Stored data entries

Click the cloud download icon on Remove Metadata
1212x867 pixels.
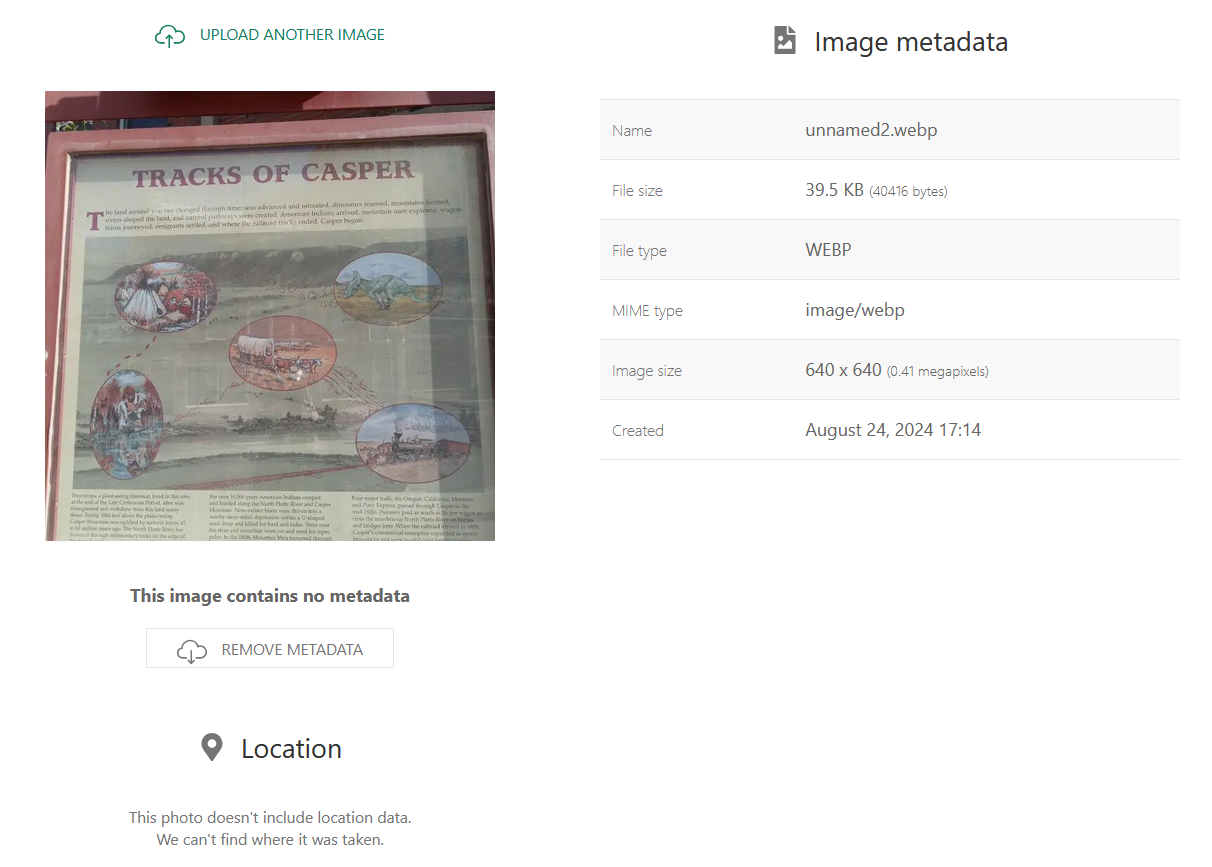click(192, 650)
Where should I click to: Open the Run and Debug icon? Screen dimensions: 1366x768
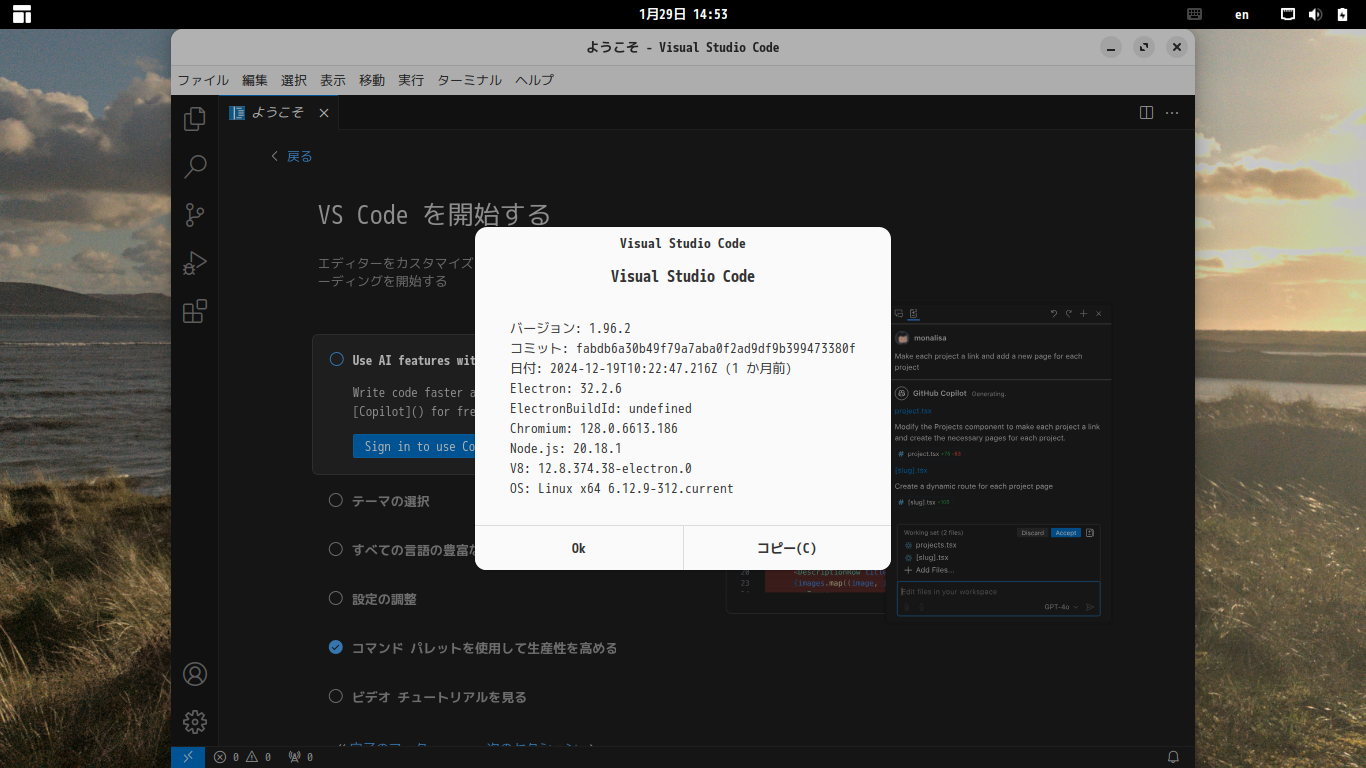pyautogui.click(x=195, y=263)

§ **Work instructions**:
Exactly reproduce each entry, but drop the pictures.

§ **Reply**:
Click the cloud download icon on Remove Metadata
1212x867 pixels.
click(192, 650)
Where should I click to: Open the Run and Debug icon? Screen dimensions: 1366x768
pyautogui.click(x=195, y=263)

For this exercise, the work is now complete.